───── DATA SECTION ─────

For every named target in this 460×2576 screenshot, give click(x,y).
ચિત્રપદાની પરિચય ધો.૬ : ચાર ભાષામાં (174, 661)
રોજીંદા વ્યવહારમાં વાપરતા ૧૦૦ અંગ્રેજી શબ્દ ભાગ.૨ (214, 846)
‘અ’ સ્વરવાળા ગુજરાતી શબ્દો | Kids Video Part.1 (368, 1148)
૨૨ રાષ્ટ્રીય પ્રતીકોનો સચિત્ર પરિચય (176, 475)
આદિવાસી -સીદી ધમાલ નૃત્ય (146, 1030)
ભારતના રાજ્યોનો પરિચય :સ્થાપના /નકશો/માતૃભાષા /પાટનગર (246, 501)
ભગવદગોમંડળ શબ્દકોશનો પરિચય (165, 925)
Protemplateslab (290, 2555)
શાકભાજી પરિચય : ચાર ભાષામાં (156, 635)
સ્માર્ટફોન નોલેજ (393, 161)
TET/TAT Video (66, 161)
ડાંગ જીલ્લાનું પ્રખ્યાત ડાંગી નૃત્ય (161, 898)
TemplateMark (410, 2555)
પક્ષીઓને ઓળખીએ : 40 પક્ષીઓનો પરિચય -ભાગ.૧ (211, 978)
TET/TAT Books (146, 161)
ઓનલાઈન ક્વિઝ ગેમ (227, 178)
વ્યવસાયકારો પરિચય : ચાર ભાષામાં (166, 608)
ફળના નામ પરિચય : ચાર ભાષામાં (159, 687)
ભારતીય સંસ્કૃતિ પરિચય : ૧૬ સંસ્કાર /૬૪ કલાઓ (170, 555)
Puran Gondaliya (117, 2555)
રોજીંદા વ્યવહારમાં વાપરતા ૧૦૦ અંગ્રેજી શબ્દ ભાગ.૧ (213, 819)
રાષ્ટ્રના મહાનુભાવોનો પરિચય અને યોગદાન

─────

• **EXERCISE INSTRUCTIONS**
In the answer, give the lines from the first line of the data through the line with "સ્માર્ટફોન નોલેજ (393, 161)", exactly as they appear and with no additions.

• **ANSWER BOX**
For every named target in this 460×2576 screenshot, give click(x,y).
ચિત્રપદાની પરિચય ધો.૬ : ચાર ભાષામાં (174, 661)
રોજીંદા વ્યવહારમાં વાપરતા ૧૦૦ અંગ્રેજી શબ્દ ભાગ.૨ (214, 846)
‘અ’ સ્વરવાળા ગુજરાતી શબ્દો | Kids Video Part.1 (368, 1148)
૨૨ રાષ્ટ્રીય પ્રતીકોનો સચિત્ર પરિચય (176, 475)
આદિવાસી -સીદી ધમાલ નૃત્ય (146, 1030)
ભારતના રાજ્યોનો પરિચય :સ્થાપના /નકશો/માતૃભાષા /પાટનગર (246, 501)
ભગવદગોમંડળ શબ્દકોશનો પરિચય (165, 925)
Protemplateslab (290, 2555)
શાકભાજી પરિચય : ચાર ભાષામાં (156, 635)
સ્માર્ટફોન નોલેજ (393, 161)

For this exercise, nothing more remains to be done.